Un multi pas assez étoffé
Cela dit, si vous passez outre ces défauts réels et que le feeling résolument old school nous vous rebute pas, vous pourrez vous adonner à plusieurs modes de jeu. En multijoueur, comme en local, vous n'aurez malheureusement qu'accès à 9 cartes pouvant accueillir un maximum de seulement 4 partenaires de jeu, les cartes proposant 8 joueurs devant être remplis par l'intelligence artificielle, dommage. Vous aurez toute latitude pour paramétrer les handicaps, l'IA s'il y en a ou les différents avantages qui rythmeront votre partie. Une bonne occasion donc, de construire les châteaux les plus impressionnants et malmener un peu l'histoire pour créer des escarmouches à base de remparts renfermant plus de remparts encore. La donne ne sera naturellement pas la même en mulitjoueur en ligne, ou, comme le veut la tradition, il s'agira surtout d'une course à l'optimisation des ressources pour être le premier à mener l'assaut. Enfin, plus dispensable, le mode construction libre sera régit par les mêmes principes de gestion du jeu de base, mais vous permettra d'étendre votre château sur une très grande superficie.
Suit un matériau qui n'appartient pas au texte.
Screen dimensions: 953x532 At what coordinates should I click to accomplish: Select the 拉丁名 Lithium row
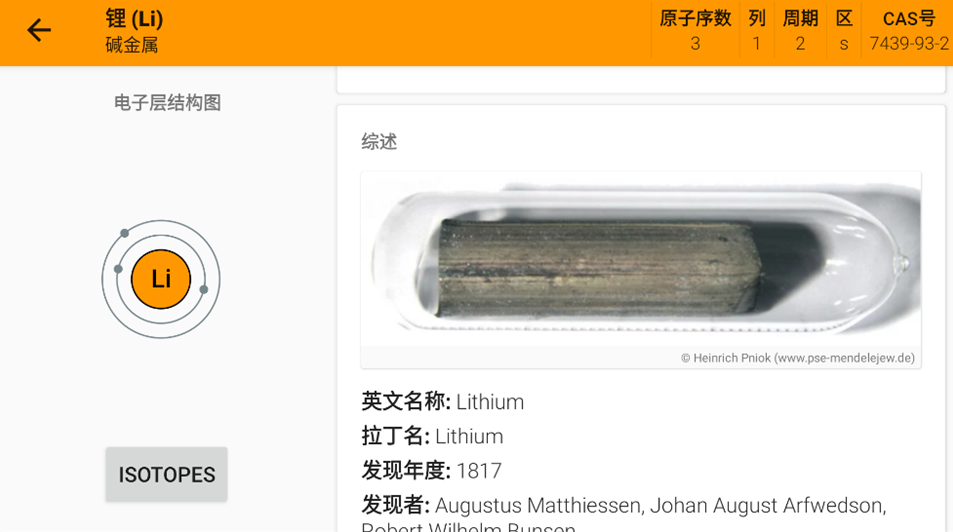432,437
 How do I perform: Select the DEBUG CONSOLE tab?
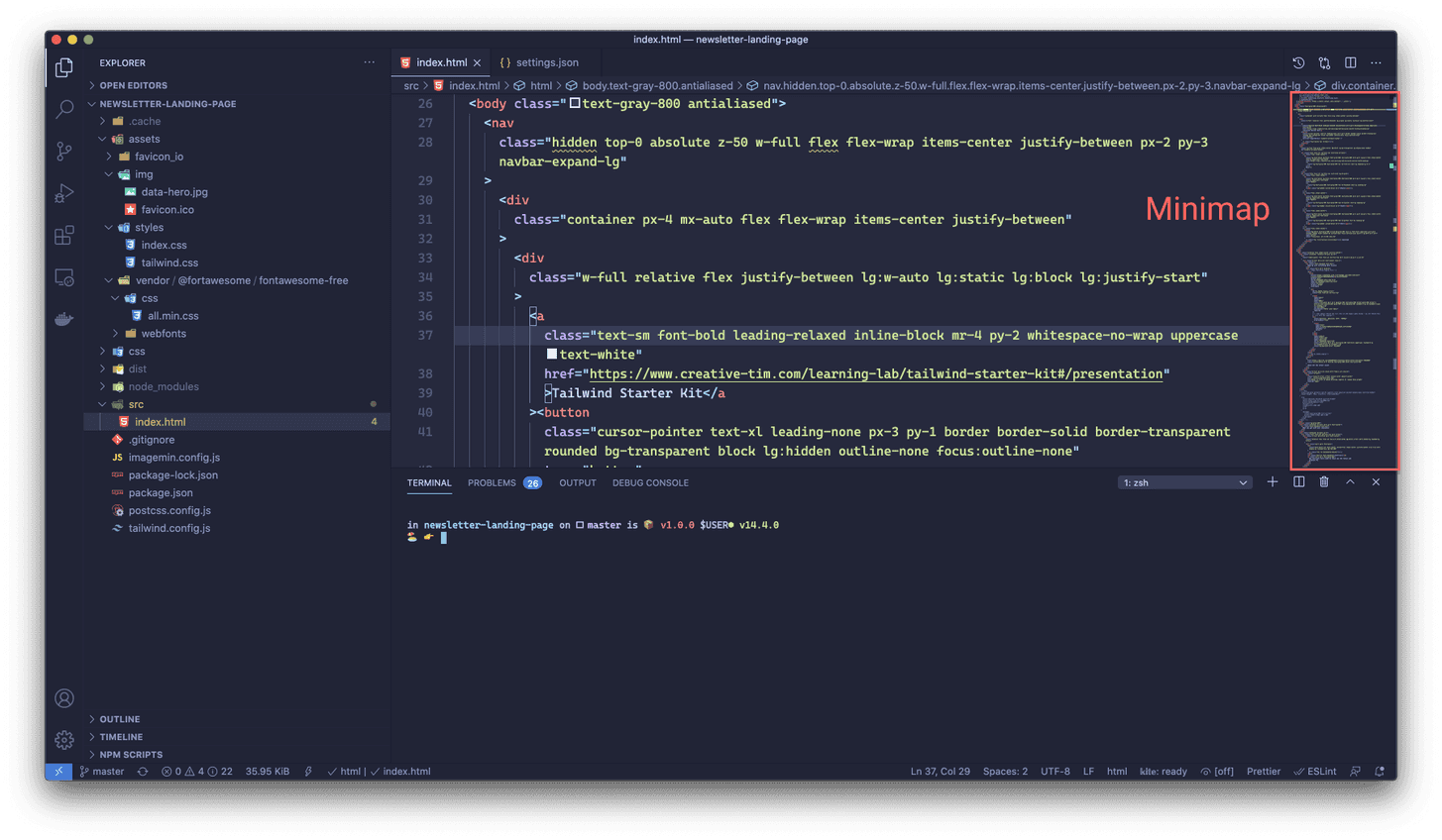coord(650,482)
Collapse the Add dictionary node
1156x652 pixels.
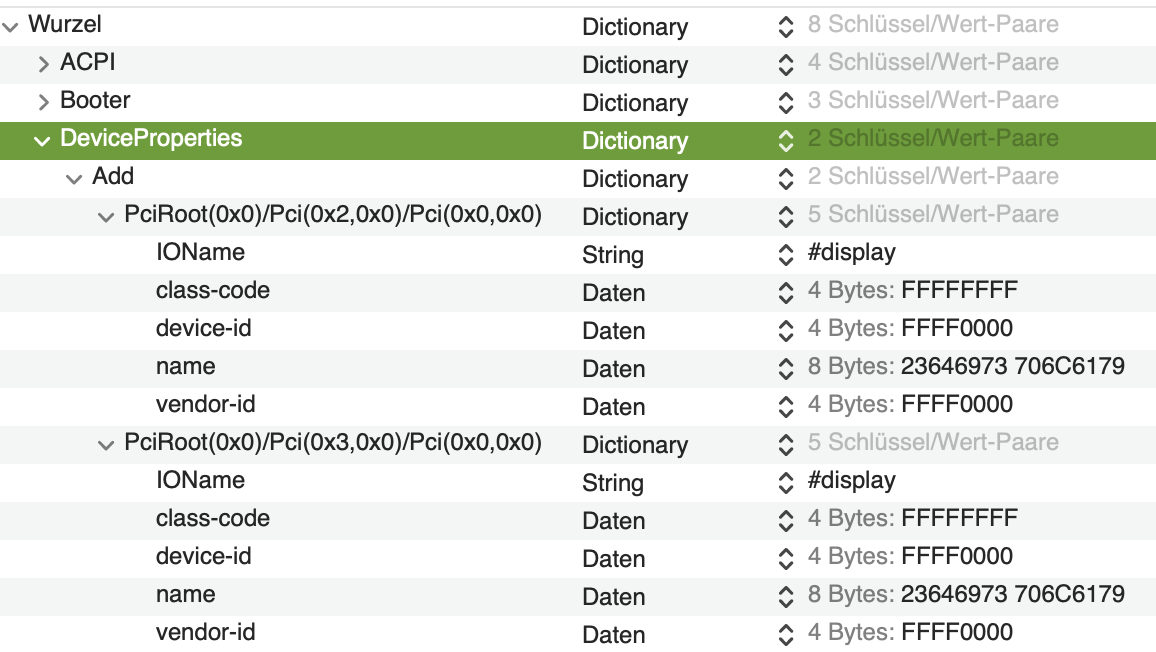point(73,179)
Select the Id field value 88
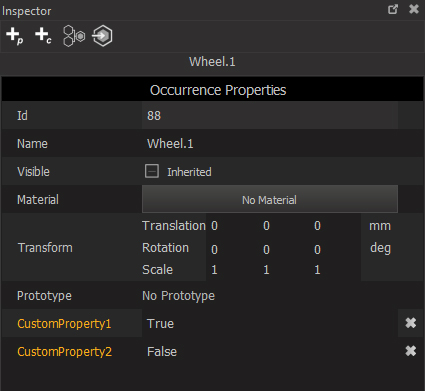This screenshot has height=391, width=425. click(x=270, y=115)
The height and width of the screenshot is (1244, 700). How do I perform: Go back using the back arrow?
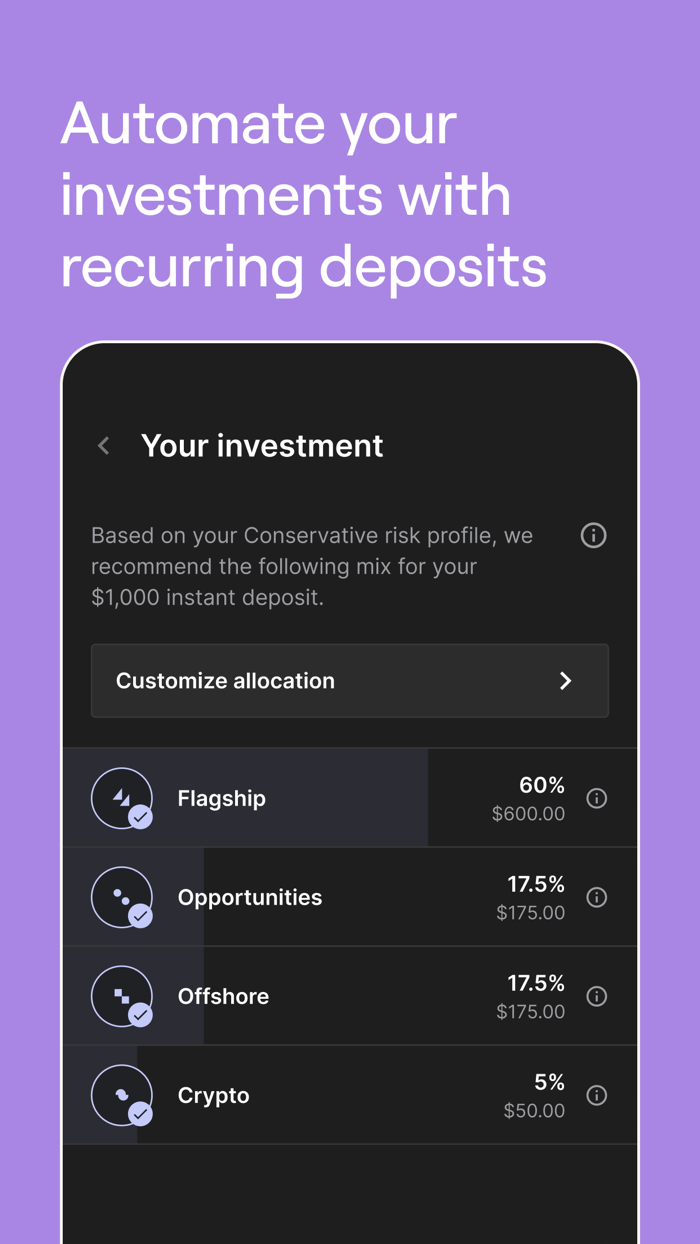tap(103, 446)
Pour étoffer un peu tout cela, il faudra patienter afin que les mods façonnés par des joueurs viennent épaissir un peu le menu.
Points forts
- Un mix toujours aussi agréable de RTS et de gestion / construction de château
- Assez pourvu en contenu solo pour vous occuper de nombreuses heures
- Quelques missions bien pensées, avec des contraintes intéressantes
- Toujours le plaisir d'assiéger un château
Points faibles
- IA souvent prise en défaut
- Campagne sans saveur du point de vue narratif
- Multijoueur trop maigre
- Au final, d'un trop grand classicisme dans ses combats
- Une époque et un décor trop peu exploités
Stronghold Warlords sait à qui il s'adresse et ne parviendra sans doute pas à conquérir un nouveau public avec sa vision rétro de son hybride STR / gestion de château, mais récite suffisamment bien sa leçon pour proposer une expérience pas désagréable. Si nous déplorerons des combats d'un grand classicisme, une IA souvent en déroute, un mode multijoueur pas assez touffu ou une campagne sans saveur en matière d'enjeux, Warlords conserve toujours le caractère plaisant de la série sur son volet gestion, et satisfaisant lorsque notre armée crée des brèches à foison dans lss remparts ennemis. À réserver aux fans, qui devront toutefois accepter que la saga Stronghold n'est plus aujourd'hui ce qu'elle était il y a 20 ans.